続いて、「探究」とPBLの関係を考えたいと思います。学習指導要領によると、探究的な学習とは、「問題解決的な活動が発展的に繰り返されていく一連の学習活動」のことであり、【課題の設定】→【情報の収集】→【整理・分析】→【まとめ・表現】という探究の過程(プロセス)を発展的に繰り返していくものであると言われています。
【まとめ・表現】と聞くと、一般的には「何かの真相や謎を解明し、発表する」ようなものだけが探究だと思われがちですが、【表現】をアウトプットすることだと捉えると、「発表」だけではなく、「実行」も含まれるかと思います。
そう考えると、PBLはまさに探究のプロセスを発展的に繰り返し、問題解決的な活動をしています。そういった意味でPBLは実践的な探究だと言えるかもしれません。
ちなみに、下記は、ある小学6年生のグループが取り組んだ「学校改善プロジェクト」です。探究のプロセスを発展的に繰り返していることが具体的にお分かりになるかと思います。
6.学習指導要領とPBLの関連は?
平成29年に改訂された新しい学習指導要領ですが、改訂の一番の趣旨がこの「まえがき」の冒頭部分に記載されています。特に赤字部分を御覧ください。
子供たちが未来社会を切り拓くための資質・能力を一層確実に育成することを目指すこと。そして社会に開かれた教育課程を重視することと記載されています。
次に、これがPBLとどのように繋がっているかということを図を使って説明したいと思います。
下の図のように、社会というのは未知の課題を解決している現場であり、いわゆるProjectの場と言えるかと思います。一方学校は、学びの現場であり、Learningの場と言えます。

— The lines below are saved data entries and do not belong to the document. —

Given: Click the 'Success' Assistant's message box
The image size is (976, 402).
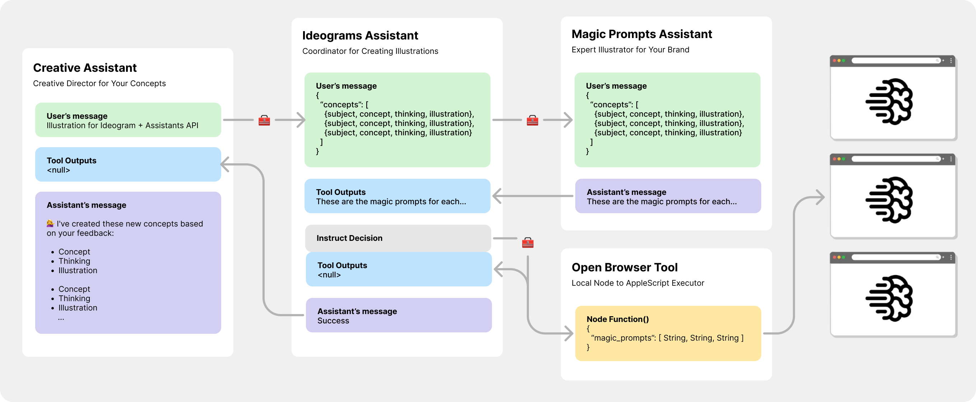Looking at the screenshot, I should coord(399,315).
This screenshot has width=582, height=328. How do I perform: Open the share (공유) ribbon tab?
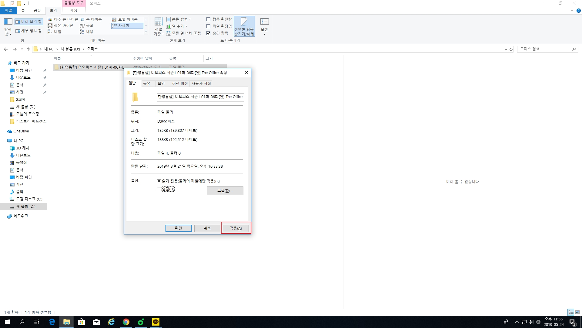37,10
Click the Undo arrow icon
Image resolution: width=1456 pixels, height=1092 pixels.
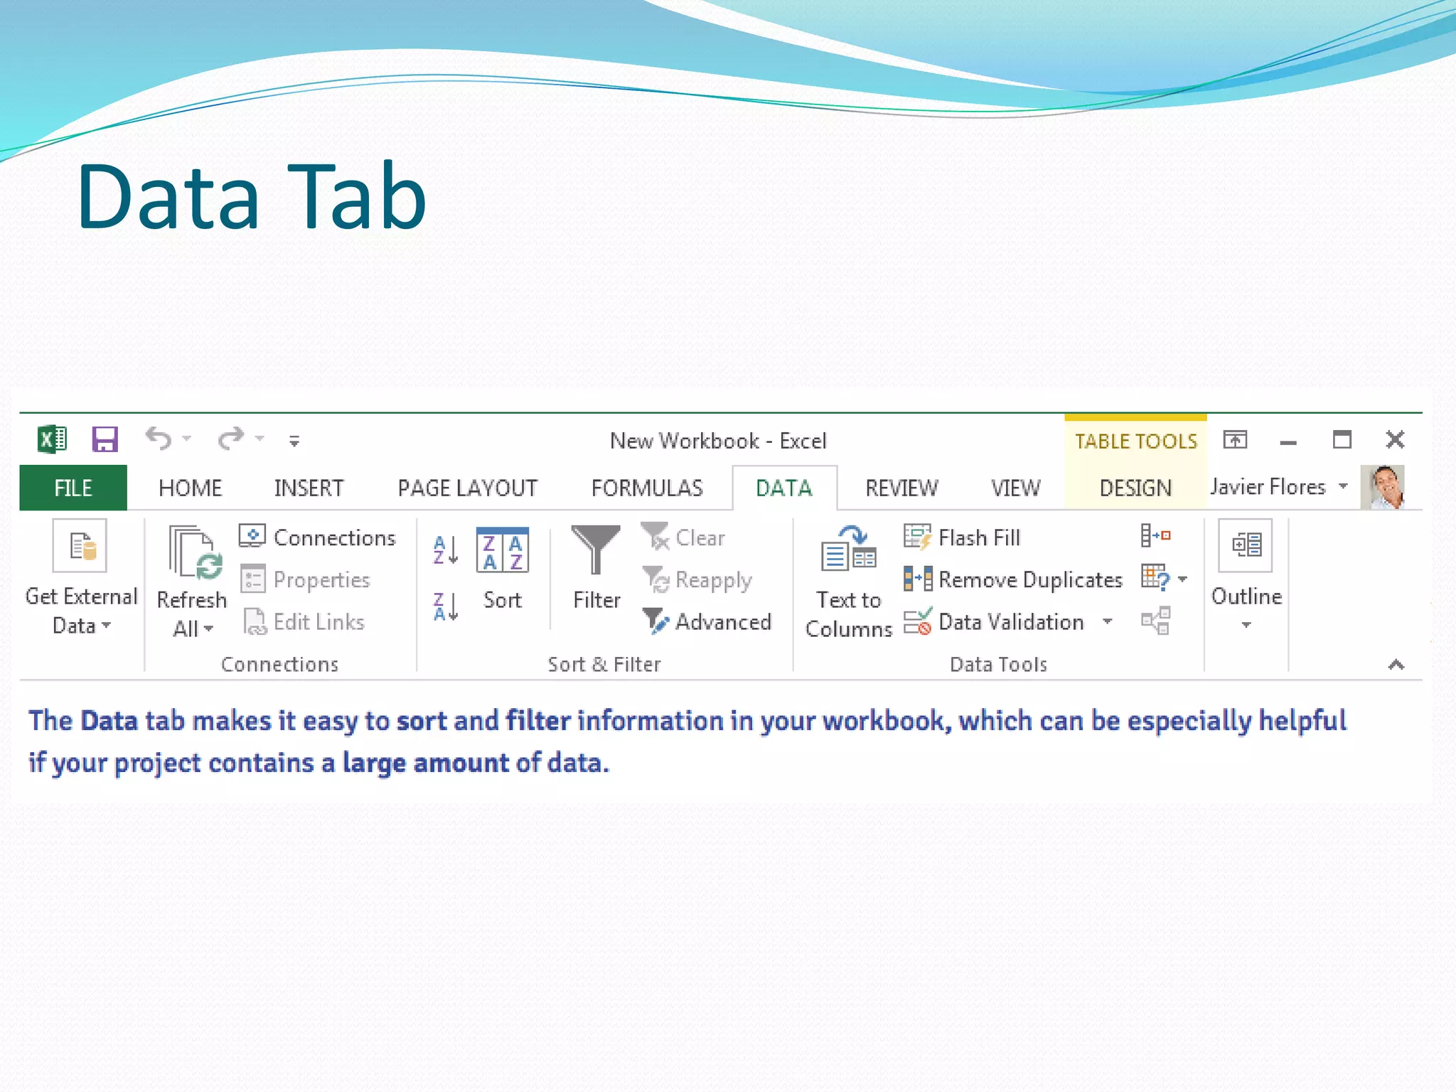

いままでは、この図のように、学校を卒業すると社会に入っていくという認識で、学校と社会は別だという考えがあったかと思います。「まなぶ」と「はたらく・生きる」ということが繋がっていなかったイメージです。
そのような中で、PBLは、下図のように「社会というプロジェクトの場を学校に取り入れ、学びの場にしていく」ようなイメージになるかと思います。
このように考えると、PBLは、正に「社会に開かれた教育課程」であり、実社会のリアルな課題解決を通して、「未来社会を切り拓くための資質・能力」を一層確実に育成する手段であるといえないでしょうか。
7.戸田型PBLの定義とは…
長くなりましたが、ここまでの流れを見ていただくと、下記のような「戸田型PBLの定義」に至った背景がお分かりいただけるかと思います。
さいごに簡単にまとめますと、戸田型PBLとは、「実社会のリアルな課題の解決」を通して、これからの時代に必要な知識および課題解決力などの「未来を切り拓く力」を身に付けるための学習方法のことです。
また同時に、形骸化された総合的な学習の時間から資質能力育成に向けた学びの質的転換を目指す、新学習指導要領改訂の趣旨に沿う実践型の探究であると言えます。
以上が、最初にお話しした日本の一般的な公立校でもできて、学習指導要領にも沿うようなPBLのモデル「戸田型PBL」の考え方です。
いかがでしたでしょうか。まだまだ様々な課題はありますが、戸田型PBLは、比較的分かりやすいPBLのモデルになっているかと思います。
いつか全国に波及できるようなモデルになれるよう、これからも先生方とともに進化させ続けていきたいと思います。
今後も戸田市の取組に御期待ください。